Ambos enfoques, en el fondo, son maneras de no pensar demasiado: uno se ríe y pasa página; el otro se pierde en la obsesión.

El punto interesante está en medio. Cuidar los básicos con cierta disciplina, añadir encima algunas herramientas tecnológicas que tengan sentido en tu contexto, seguir aprendiendo y, sobre todo, no delegar completamente en la inercia.

Para la mayoría, eso no será dormir en una cámara hiperbárica ni perseguir cada moda de TikTok relacionada con “age reversal”. Será algo más sencillo y, a la vez, más difícil: cambiar rutinas. Decir que no a ciertas comodidades inmediatas. Hacerte revisiones con la frecuencia adecuada. Escuchar más a tu cuerpo y menos a la pereza.

¿Y ahora qué?

Más allá de Diamandis, el libro y el marketing, la pregunta queda encima de la mesa.

No hace falta comprar el paquete completo ni convertir la longevidad en tu nueva religión. Pero quizá sí tenga sentido hacerte algunas preguntas incómodas:

  • ¿Tienes mínimamente pensado qué te vas a mirar (y cada cuánto) en los próximos años, o sigues confiando en “si pasa algo ya me daré cuenta”?
  • ¿Sabes qué patrones se repiten en tu familia y qué podrías hacer tú para no reproducirlos igual?
  • ¿Qué parte de tu día a día suma años buenos y cuál te los está restando a cámara lenta?
  • ¿Estás dispuesto a reorganizar algo de tu agenda de ahora para ganar autonomía dentro de 10, 20 o 30 años?

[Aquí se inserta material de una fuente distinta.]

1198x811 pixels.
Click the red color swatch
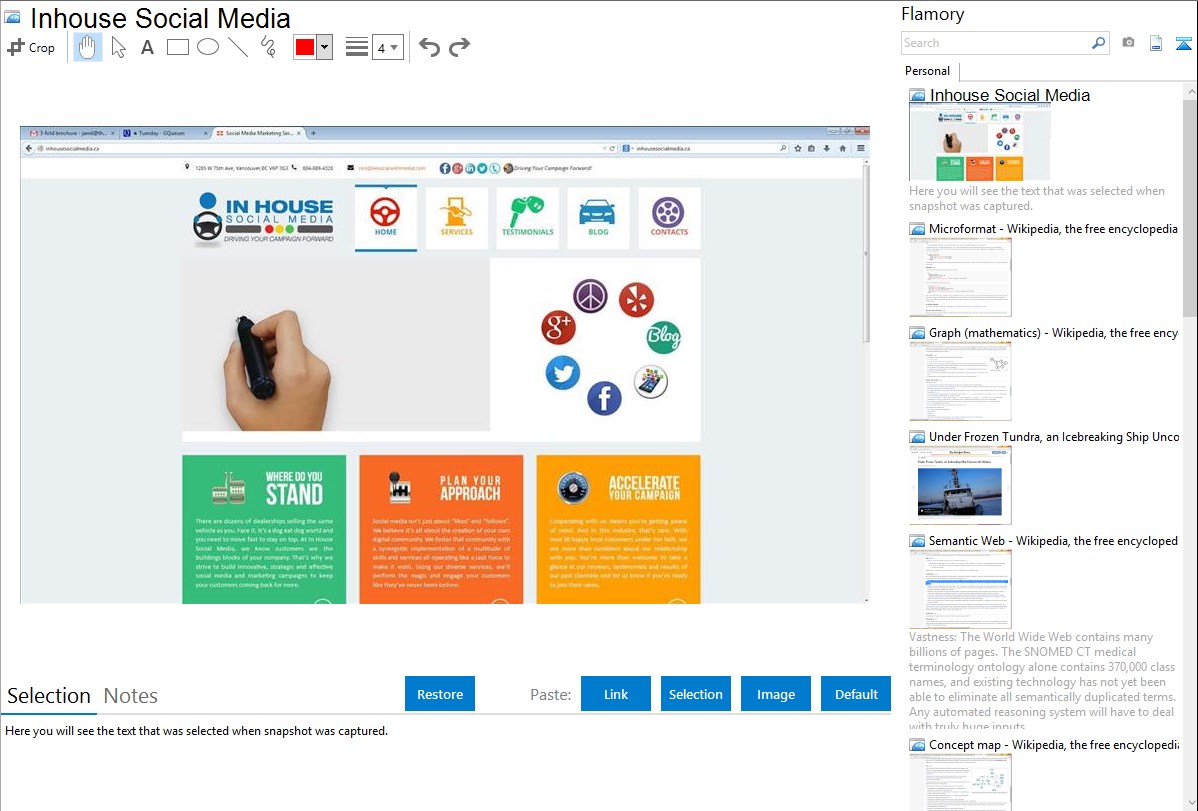pyautogui.click(x=305, y=47)
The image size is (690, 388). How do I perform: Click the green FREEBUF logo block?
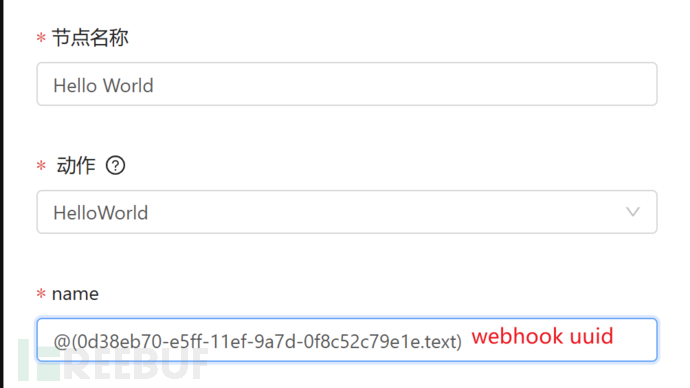39,364
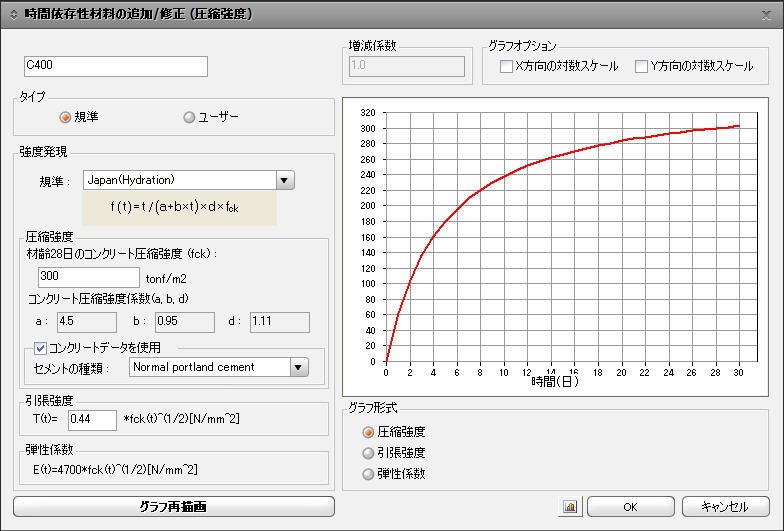The image size is (784, 531).
Task: Select the 規準 radio button
Action: (66, 117)
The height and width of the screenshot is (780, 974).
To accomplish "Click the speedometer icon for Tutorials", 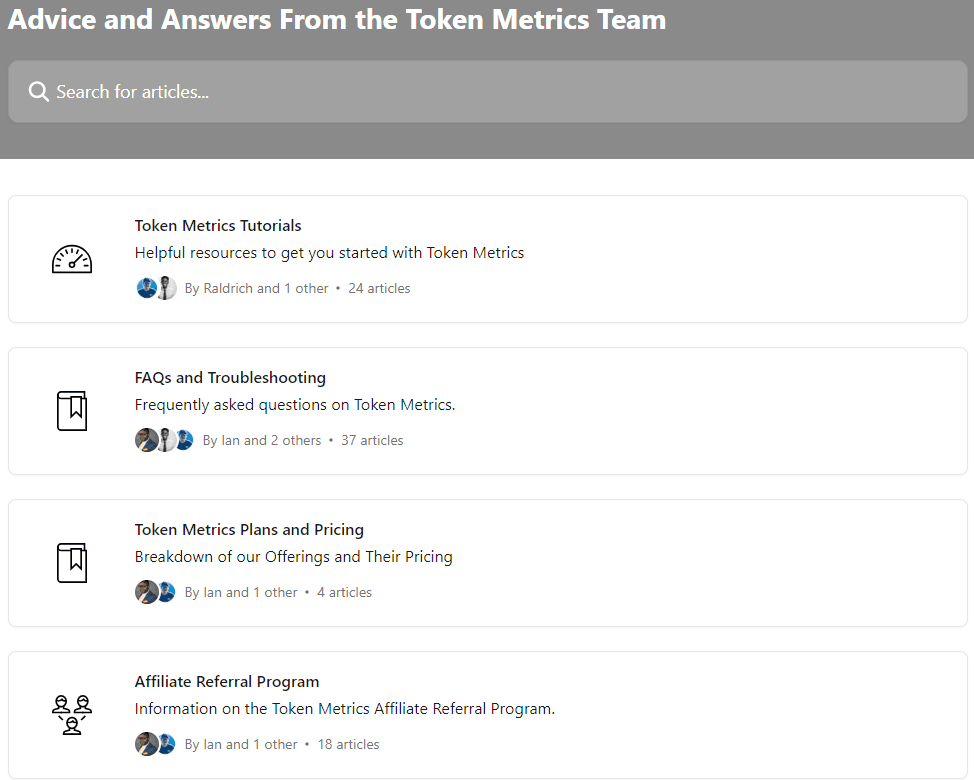I will [72, 260].
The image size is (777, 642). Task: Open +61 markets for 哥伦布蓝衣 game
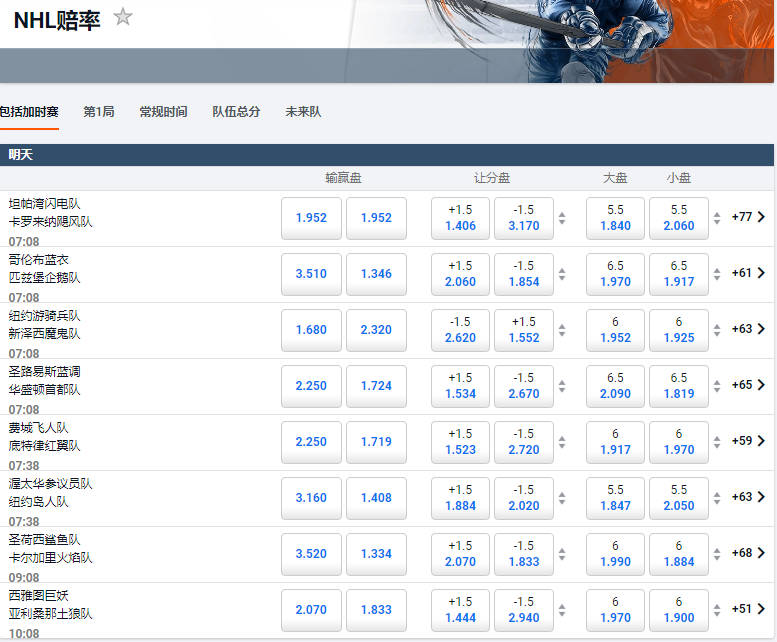tap(748, 273)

No se trata de perseguir los 120 años ni de obsesionarse con “optimizarse” como si fueras una startup. Se trata de algo mucho más terrenal: no regalar años de calidad por pura inercia.

Longevidad, tecnología y autonomía

En otros contextos he hablado de soberanía tecnológica: no depender del todo de terceros para gestionar tus datos, tu conocimiento, tus sistemas. Construir algo propio no por orgullo, sino por autonomía.

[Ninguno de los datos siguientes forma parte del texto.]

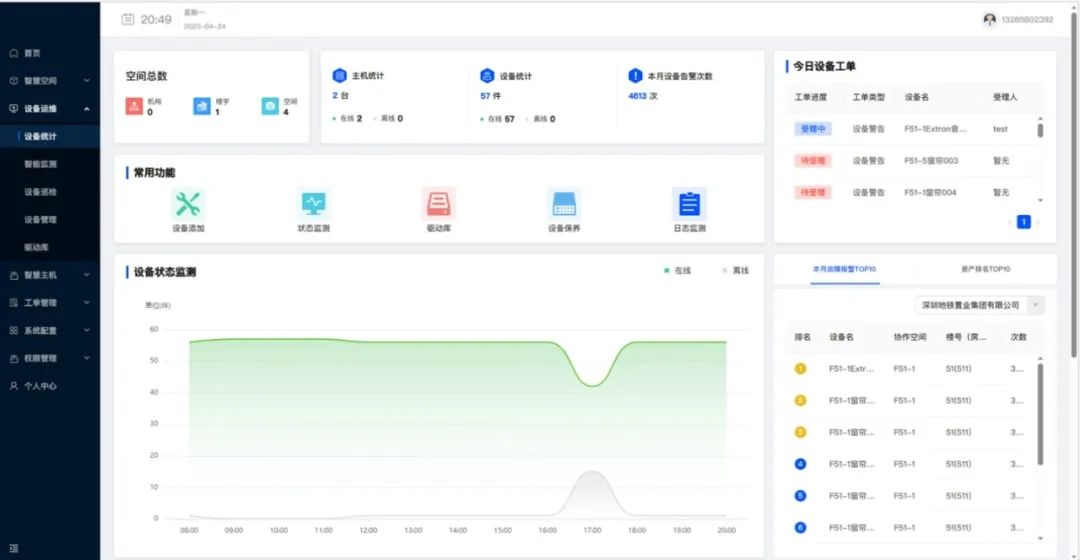This screenshot has width=1080, height=560.
Task: Toggle the 在线 series in the chart legend
Action: [x=677, y=271]
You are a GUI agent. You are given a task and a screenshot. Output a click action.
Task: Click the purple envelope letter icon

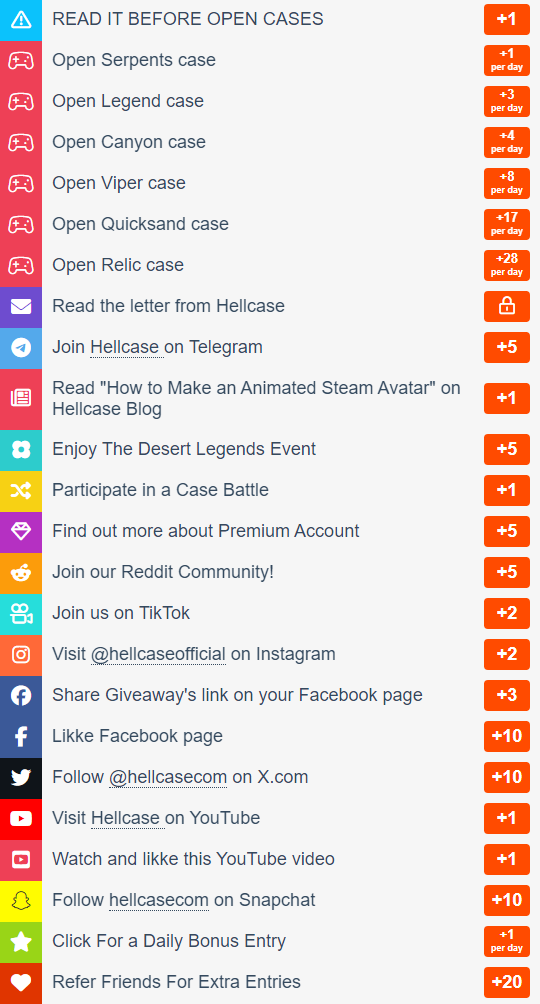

La longevidad, vista desde este prisma, va de lo mismo. No dejar tu futuro físico y mental únicamente en manos de la genética, la suerte y un sistema sanitario saturado.

No es solo cuestión de vivir más tiempo. Es llegar a ese tiempo con margen real para decidir. Es reducir la probabilidad de que un problema evitable te saque de la partida antes de hora. Es hacer el presente un poco más habitable, con la vista puesta en el largo plazo.

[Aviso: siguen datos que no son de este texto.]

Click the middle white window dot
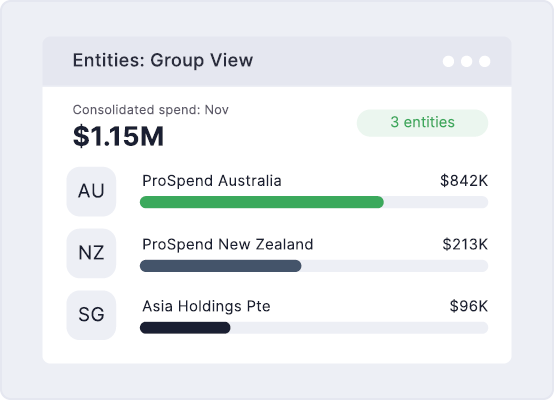This screenshot has width=554, height=400. [466, 61]
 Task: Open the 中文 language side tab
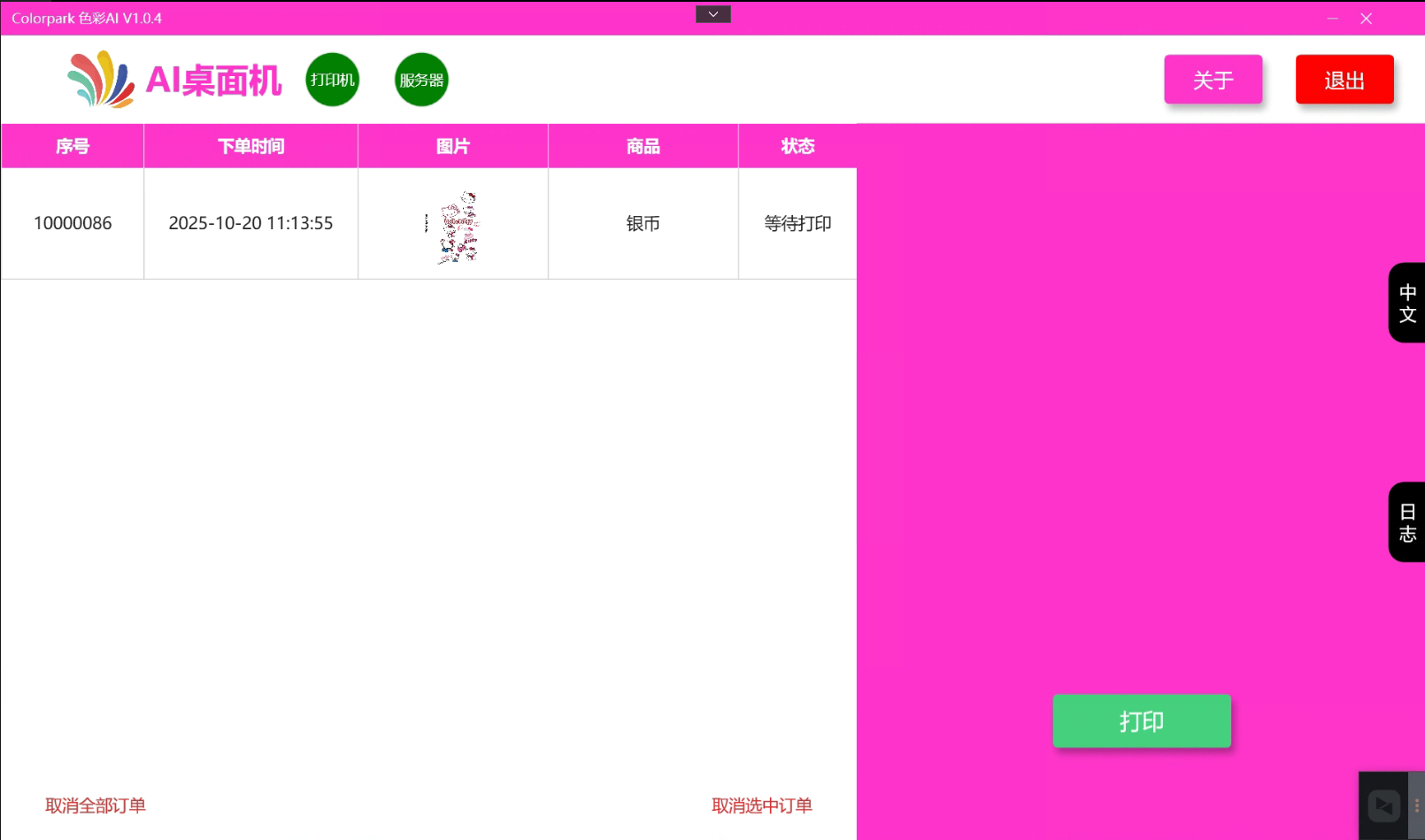(1406, 303)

Puede que muchas promesas de la biotecnología tarden más de lo que nos cuentan. Incluso puede que algunas no se cumplan nunca tal como están formuladas. Pero hay algo que sí depende de nosotros: cómo llegamos al futuro que nos toque.

Y ahí, más allá del ruido, el mensaje de fondo del La bilia de la longevidad me parece razonable: la longevidad deja de ser un tema lejano, de ciencia ficción, y se convierte en una responsabilidad diaria. Poco épica, bastante concreta.

No es una mala brújula para los años que vienen.